Data records
# # # # # # #

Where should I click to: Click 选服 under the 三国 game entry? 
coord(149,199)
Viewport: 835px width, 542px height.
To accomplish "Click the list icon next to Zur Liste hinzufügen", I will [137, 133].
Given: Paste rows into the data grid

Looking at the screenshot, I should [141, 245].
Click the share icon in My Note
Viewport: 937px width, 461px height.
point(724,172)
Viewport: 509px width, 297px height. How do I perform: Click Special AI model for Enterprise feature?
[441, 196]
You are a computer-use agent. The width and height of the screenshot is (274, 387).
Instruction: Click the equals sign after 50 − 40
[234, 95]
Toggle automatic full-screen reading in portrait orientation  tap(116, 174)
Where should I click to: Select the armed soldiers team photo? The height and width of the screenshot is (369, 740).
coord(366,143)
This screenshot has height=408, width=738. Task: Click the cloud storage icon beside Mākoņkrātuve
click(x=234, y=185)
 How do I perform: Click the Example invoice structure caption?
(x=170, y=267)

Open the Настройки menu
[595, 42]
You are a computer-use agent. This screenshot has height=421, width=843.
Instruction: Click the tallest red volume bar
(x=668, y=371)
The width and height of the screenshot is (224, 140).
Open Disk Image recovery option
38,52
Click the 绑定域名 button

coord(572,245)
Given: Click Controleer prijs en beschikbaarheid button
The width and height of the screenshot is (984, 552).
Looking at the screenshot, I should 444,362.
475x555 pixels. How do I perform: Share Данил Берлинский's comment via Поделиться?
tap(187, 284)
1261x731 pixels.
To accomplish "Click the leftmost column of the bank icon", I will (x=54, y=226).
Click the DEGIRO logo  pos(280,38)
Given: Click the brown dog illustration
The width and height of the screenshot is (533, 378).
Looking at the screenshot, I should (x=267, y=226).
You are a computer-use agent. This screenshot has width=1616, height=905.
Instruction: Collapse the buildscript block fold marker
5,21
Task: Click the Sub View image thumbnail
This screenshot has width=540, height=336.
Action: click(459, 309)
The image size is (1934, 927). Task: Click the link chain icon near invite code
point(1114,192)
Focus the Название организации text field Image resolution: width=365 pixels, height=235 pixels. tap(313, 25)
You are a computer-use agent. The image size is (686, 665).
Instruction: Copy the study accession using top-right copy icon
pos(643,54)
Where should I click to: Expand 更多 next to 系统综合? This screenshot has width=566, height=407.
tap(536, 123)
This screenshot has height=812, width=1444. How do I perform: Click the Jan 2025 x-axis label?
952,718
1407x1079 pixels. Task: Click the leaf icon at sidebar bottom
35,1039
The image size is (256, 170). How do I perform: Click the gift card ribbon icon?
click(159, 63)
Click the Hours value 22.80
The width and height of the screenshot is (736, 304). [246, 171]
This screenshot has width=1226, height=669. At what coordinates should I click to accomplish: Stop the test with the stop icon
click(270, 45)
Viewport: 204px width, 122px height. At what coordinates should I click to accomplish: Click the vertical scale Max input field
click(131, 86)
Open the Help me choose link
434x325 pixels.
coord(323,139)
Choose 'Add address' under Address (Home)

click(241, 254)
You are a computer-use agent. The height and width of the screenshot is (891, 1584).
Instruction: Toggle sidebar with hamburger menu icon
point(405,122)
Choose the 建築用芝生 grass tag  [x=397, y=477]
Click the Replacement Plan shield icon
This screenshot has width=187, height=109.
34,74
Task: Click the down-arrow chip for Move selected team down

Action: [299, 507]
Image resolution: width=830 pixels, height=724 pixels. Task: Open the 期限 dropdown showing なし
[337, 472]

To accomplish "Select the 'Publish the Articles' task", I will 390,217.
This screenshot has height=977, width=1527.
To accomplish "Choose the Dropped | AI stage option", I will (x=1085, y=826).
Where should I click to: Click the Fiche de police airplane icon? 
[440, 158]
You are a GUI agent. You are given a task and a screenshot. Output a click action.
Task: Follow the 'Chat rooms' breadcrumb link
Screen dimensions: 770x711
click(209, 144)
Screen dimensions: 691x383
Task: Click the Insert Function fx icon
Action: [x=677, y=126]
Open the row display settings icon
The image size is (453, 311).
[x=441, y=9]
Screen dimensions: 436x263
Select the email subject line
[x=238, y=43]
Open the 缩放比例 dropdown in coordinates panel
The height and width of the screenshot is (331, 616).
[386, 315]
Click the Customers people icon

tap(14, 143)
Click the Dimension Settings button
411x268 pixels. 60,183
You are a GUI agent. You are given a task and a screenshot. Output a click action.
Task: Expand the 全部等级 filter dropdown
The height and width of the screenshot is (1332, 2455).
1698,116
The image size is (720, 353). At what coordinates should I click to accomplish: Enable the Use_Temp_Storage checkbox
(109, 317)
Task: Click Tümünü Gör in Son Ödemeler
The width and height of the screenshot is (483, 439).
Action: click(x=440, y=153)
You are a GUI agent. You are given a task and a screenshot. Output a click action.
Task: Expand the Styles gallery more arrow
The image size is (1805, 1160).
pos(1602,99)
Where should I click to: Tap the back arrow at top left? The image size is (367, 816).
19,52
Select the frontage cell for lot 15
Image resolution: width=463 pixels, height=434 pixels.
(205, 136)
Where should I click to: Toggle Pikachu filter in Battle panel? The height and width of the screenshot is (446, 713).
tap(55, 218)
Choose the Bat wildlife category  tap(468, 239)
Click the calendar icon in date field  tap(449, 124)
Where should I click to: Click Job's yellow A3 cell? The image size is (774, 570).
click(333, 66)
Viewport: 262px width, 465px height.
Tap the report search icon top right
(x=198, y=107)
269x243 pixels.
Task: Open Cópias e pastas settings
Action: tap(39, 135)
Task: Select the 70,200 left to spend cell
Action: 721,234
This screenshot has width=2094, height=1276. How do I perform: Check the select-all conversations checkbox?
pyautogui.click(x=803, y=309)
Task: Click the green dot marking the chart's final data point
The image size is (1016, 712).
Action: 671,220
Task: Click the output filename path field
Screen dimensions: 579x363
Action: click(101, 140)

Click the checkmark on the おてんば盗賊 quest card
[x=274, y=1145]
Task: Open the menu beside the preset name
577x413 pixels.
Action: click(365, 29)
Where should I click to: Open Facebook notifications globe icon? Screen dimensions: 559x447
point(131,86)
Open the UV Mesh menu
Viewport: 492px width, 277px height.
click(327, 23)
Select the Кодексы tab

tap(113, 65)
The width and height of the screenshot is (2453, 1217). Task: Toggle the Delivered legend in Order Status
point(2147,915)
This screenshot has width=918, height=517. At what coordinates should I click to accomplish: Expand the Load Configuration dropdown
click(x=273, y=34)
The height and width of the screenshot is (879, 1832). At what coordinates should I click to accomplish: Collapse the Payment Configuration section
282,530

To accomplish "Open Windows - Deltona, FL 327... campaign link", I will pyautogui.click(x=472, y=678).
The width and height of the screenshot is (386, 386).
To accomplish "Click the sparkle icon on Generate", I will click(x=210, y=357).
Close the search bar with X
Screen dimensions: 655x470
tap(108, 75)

# # # # # # #

- Problem requirements -
In the part of the material that opens with the line containing "I will 390,217." and closes with the line containing "Click the calendar", swap "Where should I click to" for "Where do I click to" and leave everything else the same. Write out only those lines.

- Correct result -
To accomplish "Select the 'Publish the Articles' task", I will 390,217.
This screenshot has height=977, width=1527.
To accomplish "Choose the Dropped | AI stage option", I will (x=1085, y=826).
Where do I click to: Click the Fiche de police airplane icon? 
[440, 158]
You are a GUI agent. You are given a task and a screenshot. Output a click action.
Task: Follow the 'Chat rooms' breadcrumb link
Screen dimensions: 770x711
click(209, 144)
Screen dimensions: 691x383
Task: Click the Insert Function fx icon
Action: [x=677, y=126]
Open the row display settings icon
The image size is (453, 311).
[x=441, y=9]
Screen dimensions: 436x263
Select the email subject line
[x=238, y=43]
Open the 缩放比例 dropdown in coordinates panel
The height and width of the screenshot is (331, 616).
[386, 315]
Click the Customers people icon

tap(14, 143)
Click the Dimension Settings button
411x268 pixels. 60,183
You are a GUI agent. You are given a task and a screenshot. Output a click action.
Task: Expand the 全部等级 filter dropdown
The height and width of the screenshot is (1332, 2455).
1698,116
The image size is (720, 353). At what coordinates should I click to accomplish: Enable the Use_Temp_Storage checkbox
(109, 317)
Task: Click Tümünü Gör in Son Ödemeler
The width and height of the screenshot is (483, 439).
Action: click(x=440, y=153)
You are a GUI agent. You are given a task and a screenshot. Output a click action.
Task: Expand the Styles gallery more arrow
The image size is (1805, 1160).
pos(1602,99)
Where do I click to: Tap the back arrow at top left? The image size is (367, 816).
19,52
Select the frontage cell for lot 15
Image resolution: width=463 pixels, height=434 pixels.
(205, 136)
Where do I click to: Toggle Pikachu filter in Battle panel? The height and width of the screenshot is (446, 713).
tap(55, 218)
Choose the Bat wildlife category  tap(468, 239)
Click the calendar icon in date field  tap(449, 124)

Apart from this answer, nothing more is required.